L’année 2019 a été marquée par des manifestations ; dans ce cadre, selon le Haut-Commissariat des Nations unies aux droits de l’homme (HCDH), au moins 83 personnes ont perdu la vie pendant l’année, en février et entre mi-septembre et la fin du mois d’octobre, dont un grand nombre aux mains de la police. Amnesty International a pu vérifier l’authenticité de vidéos prouvant que des agents des forces de l’ordre avaient fait un usage excessif de la force contre des manifestant·e·s. Des journalistes ont été blessé·e·s ou tué·e·s.
Contexte politique en République d’Haïti
Des manifestations ont eu lieu tout au long de l’année en Haïti. Elles ont été déclenchées principalement par les allégations selon lesquelles de hauts représentants de l’État, notamment le président Jovenel Moïse, étaient impliqués dans le détournement de quelque deux milliards de dollars des États-Unis provenant d’un programme de vente de pétrole par le Venezuela à Haïti dans des conditions avantageuses.
En février, la Commission interaméricaine des droits de l’homme s’est dite préoccupée par la situation politique et économique dans le pays, par la montée de la violence, ainsi que par les problèmes d’approvisionnement en nourriture, en carburant et en eau potable, et d’accès aux soins médicaux. Elle a en conséquence décidé de créer une cellule chargée de surveiller la situation dans le pays.
En octobre, le mandat de la mission de maintien de la paix des Nations unies en Haïti a pris fin, et le Bureau intégré des Nations unies en Haïti a entamé ses activités.
Toujours en octobre, le secrétaire général des Nations unies s’est dit préoccupé par la crise politique ; il a engagé les parties en présence à entamer un dialogue et appelé la Police nationale d’Haïti à accomplir son devoir dans le respect des droits humains.

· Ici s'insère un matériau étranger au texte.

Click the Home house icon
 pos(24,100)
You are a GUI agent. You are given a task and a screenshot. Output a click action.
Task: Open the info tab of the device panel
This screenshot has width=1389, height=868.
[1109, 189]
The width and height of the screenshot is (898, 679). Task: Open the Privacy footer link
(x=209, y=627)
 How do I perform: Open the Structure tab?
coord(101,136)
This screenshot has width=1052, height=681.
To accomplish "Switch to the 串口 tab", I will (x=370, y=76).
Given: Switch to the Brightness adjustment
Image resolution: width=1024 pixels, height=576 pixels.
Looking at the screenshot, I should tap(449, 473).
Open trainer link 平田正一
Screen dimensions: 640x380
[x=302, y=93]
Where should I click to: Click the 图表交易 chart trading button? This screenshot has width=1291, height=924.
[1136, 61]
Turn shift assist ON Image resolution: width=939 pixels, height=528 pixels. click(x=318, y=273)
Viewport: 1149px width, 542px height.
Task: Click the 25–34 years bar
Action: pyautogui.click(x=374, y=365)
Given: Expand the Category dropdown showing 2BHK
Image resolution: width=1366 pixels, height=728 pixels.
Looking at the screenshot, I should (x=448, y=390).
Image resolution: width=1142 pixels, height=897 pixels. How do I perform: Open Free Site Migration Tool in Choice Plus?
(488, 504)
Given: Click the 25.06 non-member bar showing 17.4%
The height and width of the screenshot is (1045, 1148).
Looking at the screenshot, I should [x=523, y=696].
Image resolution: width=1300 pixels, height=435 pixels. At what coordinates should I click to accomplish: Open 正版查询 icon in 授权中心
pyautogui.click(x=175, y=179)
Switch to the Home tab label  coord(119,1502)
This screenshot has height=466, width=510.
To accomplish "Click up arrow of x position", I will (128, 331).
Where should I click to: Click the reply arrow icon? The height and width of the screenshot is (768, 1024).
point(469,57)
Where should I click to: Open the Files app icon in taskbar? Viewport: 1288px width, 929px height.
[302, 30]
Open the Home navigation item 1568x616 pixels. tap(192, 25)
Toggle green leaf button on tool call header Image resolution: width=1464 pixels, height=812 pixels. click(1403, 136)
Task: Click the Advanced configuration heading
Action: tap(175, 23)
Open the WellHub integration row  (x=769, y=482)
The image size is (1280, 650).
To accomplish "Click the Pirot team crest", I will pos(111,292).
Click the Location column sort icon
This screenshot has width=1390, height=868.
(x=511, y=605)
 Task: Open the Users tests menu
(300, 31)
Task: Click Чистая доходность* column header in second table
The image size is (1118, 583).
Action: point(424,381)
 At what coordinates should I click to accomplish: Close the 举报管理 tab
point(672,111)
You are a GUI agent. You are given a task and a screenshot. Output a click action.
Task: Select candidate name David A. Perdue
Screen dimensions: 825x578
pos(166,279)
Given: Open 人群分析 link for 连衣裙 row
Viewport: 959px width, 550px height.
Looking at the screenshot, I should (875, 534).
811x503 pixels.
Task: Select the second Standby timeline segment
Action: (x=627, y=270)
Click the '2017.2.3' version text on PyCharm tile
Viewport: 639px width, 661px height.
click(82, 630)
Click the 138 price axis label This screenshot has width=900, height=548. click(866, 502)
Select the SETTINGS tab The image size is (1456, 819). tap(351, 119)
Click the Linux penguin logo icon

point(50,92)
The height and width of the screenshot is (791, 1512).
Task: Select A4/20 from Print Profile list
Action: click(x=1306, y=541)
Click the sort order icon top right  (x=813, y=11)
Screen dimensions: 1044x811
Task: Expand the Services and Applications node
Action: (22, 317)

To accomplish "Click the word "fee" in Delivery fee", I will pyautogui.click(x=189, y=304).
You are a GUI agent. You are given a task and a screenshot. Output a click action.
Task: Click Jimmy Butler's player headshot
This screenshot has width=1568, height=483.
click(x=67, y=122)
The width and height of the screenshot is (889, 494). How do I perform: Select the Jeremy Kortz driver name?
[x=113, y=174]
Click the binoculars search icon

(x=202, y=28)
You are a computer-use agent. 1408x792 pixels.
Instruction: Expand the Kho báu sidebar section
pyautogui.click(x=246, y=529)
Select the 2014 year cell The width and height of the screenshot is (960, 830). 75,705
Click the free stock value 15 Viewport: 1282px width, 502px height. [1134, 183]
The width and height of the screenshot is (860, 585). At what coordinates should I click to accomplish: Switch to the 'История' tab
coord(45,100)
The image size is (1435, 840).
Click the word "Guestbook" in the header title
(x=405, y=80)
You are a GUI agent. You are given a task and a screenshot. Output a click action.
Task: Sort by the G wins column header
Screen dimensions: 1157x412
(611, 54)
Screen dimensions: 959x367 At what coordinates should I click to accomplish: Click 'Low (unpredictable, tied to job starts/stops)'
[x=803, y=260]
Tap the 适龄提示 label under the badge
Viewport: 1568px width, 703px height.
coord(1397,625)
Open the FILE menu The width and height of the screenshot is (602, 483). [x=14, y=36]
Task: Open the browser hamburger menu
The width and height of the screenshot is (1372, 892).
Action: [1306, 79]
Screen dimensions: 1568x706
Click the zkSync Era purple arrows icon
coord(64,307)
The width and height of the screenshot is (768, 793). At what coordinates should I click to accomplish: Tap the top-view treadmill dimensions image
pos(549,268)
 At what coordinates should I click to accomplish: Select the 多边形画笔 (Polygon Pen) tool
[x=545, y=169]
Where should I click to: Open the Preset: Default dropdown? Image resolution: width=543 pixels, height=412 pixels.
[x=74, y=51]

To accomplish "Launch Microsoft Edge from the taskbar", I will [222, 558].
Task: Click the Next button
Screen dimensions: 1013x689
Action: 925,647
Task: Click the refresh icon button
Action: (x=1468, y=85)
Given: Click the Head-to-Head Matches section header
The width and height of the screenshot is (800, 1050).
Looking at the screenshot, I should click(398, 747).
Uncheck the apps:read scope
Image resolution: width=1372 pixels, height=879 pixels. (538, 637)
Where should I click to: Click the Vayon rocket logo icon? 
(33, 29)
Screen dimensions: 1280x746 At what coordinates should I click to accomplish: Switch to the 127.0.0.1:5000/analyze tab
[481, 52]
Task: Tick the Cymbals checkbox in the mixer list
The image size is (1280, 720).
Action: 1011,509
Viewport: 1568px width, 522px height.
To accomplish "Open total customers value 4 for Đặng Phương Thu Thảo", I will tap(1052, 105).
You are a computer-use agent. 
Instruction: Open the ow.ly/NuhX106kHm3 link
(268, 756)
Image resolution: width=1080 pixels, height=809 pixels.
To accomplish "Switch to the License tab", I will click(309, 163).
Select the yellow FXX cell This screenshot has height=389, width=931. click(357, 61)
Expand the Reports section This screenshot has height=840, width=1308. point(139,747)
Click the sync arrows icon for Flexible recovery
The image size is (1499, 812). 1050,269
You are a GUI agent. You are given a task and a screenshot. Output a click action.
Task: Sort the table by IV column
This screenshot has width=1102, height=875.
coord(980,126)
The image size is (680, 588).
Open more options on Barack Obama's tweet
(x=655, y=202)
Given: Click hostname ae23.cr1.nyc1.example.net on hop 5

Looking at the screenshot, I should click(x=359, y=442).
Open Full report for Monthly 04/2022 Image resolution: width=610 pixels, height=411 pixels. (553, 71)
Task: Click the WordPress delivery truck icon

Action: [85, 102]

Recours excessif à la force
En février, au moins 41 personnes ont perdu la vie et 100 autres ont été blessées dans le contexte des manifestations, selon le HCDH.
Le HCDH a rassemblé des informations sur au moins 42 cas de décès et 86 cas de blessures intervenus dans le cadre des manifestations qui se sont déroulées de la mi-septembre à la fin du mois d’octobre ; selon les estimations, 19 des personnes décédées auraient été tuées par les forces de sécurité.
Durant cette même période, l’équipe de recherche et le Service de vérification numérique d’Amnesty International ont examiné plusieurs vidéos montrant la police utiliser des armes à létalité réduite sans discernement et de manière illégale ; on y voyait notamment des policiers lancer des gaz lacrymogènes en direction de manifestant·e·s pacifiques depuis un véhicule de police en mouvement, tirer des munitions à létalité réduite sur des contestataires à une distance très rapprochée, et frapper une personne.
Amnesty International a également pu apporter la confirmation que des policiers armés de fusils semi-automatiques avaient tiré à balles réelles pendant des manifestations, en violation des normes internationales relatives au maintien de l’ordre et aux droits humains.
En novembre, le Parlement européen a adopté une résolution d’urgence appelant les autorités haïtiennes à renoncer à l’usage illicite de la force contre les manifestants pacifiques.
Défenseures et défenseurs des droits humains et journalistes
En mai, le défenseur des droits humains Pierre Espérance, directeur exécutif du Réseau national de défense des droits humains (RNDDH), a signalé que plusieurs sources l’avaient informé de menaces de mort dirigées contre lui.
En septembre, le Comité pour la protection des journalistes a condamné le tir dont a été victime le journaliste Chery Dieu-Nalio, blessé lorsqu’un sénateur a tiré en l’air près du bâtiment du Sénat.
En octobre, le rapporteur spécial sur la liberté d’expression de la Commission interaméricaine des droits de l’homme s’est dit particulièrement préoccupé par les attaques et les assassinats visant des journalistes.
Droits économiques, sociaux et culturels
Selon la Banque mondiale, plus de 6 millions de Haïtiens et Haïtiennes vivaient en dessous du seuil de pauvreté, et plus de 2,5 millions étaient tombés en dessous du seuil d’extrême pauvreté, sur une population de 11 millions d’habitants.
À plusieurs reprises au cours de l’année, en particulier au cours des périodes de manifestations, des hôpitaux ont manqué de médicaments et de traitements de première nécessité, et des coupures d’eau et d’électricité ont eu lieu, selon les informations communiquées par les médias.